What needs to be done –
List every line of the rows below that contains the string "orange", matching case exactly.

Available records –
---*---
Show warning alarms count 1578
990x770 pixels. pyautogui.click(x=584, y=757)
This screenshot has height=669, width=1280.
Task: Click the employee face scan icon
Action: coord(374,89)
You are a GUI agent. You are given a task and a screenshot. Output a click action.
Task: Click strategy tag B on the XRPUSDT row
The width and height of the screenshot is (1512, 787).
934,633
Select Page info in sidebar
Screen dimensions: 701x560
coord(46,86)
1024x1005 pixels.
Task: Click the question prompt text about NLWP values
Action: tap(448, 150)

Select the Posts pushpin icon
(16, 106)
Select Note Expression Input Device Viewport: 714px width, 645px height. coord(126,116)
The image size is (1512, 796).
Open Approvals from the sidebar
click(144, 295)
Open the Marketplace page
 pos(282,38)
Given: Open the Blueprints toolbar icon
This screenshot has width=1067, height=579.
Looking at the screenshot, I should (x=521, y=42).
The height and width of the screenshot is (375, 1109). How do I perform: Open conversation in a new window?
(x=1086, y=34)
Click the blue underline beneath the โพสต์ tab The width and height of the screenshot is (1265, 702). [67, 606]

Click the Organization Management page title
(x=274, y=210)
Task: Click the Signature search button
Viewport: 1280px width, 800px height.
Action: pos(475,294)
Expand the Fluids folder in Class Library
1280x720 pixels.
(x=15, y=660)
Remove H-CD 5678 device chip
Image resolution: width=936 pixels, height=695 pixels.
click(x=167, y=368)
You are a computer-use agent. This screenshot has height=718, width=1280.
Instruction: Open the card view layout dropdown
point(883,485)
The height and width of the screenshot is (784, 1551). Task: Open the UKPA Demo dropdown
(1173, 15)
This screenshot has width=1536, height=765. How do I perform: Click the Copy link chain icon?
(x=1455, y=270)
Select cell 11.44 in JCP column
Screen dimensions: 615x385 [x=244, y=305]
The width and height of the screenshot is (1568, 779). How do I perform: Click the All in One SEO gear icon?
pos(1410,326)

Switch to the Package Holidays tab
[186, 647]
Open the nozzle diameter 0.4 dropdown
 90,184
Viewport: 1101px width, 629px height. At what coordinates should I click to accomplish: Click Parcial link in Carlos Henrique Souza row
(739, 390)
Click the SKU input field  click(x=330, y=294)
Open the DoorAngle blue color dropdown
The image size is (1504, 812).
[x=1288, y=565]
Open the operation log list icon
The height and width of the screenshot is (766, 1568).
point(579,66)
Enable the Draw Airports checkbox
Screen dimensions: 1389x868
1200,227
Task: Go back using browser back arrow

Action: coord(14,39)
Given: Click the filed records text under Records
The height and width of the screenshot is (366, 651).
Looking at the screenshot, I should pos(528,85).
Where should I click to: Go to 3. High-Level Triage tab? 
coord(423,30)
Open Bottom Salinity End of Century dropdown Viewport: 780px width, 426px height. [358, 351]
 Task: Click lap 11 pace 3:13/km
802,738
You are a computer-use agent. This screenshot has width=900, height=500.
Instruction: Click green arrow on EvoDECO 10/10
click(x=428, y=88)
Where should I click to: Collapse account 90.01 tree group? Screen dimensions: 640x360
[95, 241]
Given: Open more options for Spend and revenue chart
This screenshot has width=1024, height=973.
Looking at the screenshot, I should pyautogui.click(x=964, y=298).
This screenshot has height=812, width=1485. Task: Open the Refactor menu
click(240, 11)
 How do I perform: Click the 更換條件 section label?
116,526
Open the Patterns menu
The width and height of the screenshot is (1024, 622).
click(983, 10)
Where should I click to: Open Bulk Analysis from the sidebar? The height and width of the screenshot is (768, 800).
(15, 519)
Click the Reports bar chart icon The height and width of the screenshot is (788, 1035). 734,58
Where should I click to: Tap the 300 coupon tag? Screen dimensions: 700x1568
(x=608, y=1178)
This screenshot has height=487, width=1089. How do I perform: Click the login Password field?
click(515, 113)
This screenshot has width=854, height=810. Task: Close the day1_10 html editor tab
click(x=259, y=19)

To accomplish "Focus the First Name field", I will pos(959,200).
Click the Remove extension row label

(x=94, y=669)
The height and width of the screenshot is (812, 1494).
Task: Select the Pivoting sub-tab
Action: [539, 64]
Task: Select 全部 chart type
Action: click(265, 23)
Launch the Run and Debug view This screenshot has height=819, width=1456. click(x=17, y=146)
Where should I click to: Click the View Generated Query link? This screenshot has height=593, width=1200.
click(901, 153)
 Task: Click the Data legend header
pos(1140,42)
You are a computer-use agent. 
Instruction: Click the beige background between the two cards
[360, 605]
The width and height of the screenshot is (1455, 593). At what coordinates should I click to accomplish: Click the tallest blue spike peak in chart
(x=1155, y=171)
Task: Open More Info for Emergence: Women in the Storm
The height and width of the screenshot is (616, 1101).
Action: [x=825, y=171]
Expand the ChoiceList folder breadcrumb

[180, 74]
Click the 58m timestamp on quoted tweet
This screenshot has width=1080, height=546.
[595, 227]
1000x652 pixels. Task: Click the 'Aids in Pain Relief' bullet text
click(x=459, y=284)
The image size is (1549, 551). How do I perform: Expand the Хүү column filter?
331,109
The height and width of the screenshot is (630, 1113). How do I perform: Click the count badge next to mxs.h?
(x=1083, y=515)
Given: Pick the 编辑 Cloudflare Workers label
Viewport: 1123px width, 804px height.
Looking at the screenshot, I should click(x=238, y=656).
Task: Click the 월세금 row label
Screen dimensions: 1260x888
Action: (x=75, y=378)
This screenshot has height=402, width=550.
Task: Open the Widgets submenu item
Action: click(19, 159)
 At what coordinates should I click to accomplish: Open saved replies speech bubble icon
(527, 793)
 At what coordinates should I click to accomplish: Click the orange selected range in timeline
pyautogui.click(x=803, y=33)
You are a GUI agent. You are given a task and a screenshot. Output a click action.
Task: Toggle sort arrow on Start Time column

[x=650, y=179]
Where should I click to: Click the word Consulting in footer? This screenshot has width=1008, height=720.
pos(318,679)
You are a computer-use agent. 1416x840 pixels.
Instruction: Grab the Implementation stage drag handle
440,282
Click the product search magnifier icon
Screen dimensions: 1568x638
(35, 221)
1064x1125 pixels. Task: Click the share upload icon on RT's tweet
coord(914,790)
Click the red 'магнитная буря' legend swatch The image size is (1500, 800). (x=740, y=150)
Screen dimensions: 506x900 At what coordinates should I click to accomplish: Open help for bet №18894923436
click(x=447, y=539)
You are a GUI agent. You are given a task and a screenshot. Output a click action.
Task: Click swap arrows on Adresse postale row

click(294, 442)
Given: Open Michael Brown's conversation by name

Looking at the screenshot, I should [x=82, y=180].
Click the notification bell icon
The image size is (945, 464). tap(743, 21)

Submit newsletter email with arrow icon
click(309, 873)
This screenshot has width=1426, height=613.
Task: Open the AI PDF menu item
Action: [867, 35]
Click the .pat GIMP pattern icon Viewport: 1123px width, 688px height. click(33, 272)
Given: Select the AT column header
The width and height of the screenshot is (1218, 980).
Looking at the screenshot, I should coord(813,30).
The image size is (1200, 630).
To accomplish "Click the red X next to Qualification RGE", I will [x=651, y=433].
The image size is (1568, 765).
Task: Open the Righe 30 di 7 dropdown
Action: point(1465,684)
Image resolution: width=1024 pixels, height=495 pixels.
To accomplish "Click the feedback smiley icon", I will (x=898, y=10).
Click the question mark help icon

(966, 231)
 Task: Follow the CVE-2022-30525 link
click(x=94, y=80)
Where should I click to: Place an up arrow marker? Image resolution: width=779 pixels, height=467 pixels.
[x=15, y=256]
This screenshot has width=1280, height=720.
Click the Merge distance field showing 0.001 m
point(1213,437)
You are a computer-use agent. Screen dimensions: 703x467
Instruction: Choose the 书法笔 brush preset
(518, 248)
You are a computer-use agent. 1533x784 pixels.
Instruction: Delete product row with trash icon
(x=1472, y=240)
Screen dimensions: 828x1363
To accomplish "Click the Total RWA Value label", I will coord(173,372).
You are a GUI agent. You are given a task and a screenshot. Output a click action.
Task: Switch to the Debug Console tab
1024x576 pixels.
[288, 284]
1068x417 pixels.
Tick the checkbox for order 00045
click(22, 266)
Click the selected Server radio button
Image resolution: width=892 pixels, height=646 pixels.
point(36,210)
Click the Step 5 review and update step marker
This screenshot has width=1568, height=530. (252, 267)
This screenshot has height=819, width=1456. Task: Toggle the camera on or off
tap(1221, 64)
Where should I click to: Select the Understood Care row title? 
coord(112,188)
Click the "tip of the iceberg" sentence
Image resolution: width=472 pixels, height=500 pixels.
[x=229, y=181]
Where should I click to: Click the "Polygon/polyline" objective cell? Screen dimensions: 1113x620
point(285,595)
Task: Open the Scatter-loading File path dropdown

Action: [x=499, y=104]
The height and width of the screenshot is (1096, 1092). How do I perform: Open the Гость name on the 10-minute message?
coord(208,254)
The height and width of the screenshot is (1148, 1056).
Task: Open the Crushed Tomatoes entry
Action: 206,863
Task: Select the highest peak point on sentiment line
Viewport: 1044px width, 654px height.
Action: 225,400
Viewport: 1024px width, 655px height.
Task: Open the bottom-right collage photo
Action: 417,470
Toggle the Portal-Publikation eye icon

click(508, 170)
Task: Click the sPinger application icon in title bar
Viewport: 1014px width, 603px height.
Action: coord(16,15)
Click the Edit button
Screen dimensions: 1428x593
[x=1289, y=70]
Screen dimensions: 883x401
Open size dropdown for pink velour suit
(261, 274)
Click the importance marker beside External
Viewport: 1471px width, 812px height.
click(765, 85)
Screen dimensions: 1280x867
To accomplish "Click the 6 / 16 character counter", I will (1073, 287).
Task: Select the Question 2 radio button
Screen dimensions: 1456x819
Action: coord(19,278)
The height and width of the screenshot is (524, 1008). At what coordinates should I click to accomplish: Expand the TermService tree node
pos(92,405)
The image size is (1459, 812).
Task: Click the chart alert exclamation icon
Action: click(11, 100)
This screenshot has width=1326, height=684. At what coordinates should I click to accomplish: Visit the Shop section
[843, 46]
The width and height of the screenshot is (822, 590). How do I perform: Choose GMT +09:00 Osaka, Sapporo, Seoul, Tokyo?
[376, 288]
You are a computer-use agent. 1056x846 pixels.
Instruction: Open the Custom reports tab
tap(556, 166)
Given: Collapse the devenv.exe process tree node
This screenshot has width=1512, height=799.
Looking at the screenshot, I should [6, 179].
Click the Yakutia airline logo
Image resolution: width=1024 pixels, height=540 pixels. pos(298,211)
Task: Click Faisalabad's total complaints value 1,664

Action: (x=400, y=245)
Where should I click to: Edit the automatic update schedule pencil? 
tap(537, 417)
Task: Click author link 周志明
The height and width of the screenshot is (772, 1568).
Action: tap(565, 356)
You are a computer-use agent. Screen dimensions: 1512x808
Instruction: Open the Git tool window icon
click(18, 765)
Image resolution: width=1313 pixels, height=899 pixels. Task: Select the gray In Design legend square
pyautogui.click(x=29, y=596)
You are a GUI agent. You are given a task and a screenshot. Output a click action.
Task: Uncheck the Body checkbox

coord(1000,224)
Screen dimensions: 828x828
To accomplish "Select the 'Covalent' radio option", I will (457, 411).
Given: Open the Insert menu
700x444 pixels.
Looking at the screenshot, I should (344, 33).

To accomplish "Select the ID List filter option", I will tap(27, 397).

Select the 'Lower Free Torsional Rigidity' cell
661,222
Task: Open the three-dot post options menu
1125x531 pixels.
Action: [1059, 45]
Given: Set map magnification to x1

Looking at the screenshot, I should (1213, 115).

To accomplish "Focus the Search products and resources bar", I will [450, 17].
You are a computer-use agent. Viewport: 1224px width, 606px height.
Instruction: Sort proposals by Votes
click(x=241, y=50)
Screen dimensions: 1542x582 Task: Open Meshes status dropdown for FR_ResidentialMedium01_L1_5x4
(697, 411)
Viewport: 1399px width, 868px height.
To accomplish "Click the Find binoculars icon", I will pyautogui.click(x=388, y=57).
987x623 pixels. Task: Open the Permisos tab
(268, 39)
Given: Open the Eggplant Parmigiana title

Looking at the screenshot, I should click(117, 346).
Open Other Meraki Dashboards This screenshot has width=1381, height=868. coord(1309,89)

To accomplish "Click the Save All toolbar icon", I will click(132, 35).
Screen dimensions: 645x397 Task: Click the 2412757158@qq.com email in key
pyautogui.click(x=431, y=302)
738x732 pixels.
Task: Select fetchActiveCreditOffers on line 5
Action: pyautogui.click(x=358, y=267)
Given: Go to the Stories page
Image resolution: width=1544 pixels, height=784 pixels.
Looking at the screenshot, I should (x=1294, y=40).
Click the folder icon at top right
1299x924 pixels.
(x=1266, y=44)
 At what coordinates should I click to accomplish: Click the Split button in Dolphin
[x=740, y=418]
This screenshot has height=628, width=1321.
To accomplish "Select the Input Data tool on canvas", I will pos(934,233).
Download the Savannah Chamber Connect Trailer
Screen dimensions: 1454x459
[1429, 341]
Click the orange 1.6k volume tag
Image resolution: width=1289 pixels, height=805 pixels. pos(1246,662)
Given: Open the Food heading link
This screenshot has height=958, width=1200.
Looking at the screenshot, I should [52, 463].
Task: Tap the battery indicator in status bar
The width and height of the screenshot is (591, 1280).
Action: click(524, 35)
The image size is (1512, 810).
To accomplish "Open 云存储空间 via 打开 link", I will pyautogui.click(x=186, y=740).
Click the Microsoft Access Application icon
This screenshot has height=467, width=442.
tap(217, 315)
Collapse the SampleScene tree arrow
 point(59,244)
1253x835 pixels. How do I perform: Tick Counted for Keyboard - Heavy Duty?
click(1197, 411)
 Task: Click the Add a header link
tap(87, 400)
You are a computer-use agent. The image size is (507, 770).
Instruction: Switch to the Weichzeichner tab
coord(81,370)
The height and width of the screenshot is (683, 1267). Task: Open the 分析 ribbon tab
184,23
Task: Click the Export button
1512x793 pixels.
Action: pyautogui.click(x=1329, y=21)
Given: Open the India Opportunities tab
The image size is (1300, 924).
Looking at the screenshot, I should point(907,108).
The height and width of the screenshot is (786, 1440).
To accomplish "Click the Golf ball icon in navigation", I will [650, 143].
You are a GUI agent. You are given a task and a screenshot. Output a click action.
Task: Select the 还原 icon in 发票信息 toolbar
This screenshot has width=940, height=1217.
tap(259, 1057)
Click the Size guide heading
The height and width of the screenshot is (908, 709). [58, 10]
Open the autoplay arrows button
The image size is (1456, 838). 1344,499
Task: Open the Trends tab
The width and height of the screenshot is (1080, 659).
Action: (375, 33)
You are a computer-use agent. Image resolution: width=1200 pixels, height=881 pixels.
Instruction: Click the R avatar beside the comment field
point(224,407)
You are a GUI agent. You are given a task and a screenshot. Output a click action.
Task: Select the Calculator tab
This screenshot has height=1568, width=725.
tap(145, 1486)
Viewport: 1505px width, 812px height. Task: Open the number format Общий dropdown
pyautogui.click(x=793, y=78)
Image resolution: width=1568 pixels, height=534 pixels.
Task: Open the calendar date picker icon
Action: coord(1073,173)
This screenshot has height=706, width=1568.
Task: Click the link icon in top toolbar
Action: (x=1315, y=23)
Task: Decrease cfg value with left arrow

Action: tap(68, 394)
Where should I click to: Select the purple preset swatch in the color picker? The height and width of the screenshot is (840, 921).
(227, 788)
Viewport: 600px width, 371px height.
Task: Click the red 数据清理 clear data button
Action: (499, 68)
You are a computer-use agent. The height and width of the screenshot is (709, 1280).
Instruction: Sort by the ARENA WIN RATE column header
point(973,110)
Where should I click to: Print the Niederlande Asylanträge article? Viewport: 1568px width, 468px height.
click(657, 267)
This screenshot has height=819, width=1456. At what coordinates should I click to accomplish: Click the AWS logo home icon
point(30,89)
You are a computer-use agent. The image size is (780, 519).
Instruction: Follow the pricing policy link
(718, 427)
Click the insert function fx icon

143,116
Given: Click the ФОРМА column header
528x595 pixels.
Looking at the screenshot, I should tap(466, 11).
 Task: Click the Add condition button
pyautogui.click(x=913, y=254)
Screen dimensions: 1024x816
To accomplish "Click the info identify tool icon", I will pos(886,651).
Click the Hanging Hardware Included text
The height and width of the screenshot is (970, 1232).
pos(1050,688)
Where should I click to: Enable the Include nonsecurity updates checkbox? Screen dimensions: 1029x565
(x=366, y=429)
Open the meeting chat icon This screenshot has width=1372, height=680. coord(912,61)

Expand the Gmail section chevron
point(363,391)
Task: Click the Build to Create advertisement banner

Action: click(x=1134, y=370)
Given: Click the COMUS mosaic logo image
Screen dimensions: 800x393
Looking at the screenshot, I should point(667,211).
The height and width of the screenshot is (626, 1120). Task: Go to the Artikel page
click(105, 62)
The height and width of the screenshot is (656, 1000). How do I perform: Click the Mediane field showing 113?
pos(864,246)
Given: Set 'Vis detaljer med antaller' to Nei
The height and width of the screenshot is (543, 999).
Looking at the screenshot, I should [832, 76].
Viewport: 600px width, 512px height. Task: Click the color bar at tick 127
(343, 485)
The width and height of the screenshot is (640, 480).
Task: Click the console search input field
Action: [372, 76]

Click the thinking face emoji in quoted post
---*---
Finished task –
 At what coordinates should I click to accomplish: Click the orange selected range in timeline
Click the orange 1.6k volume tag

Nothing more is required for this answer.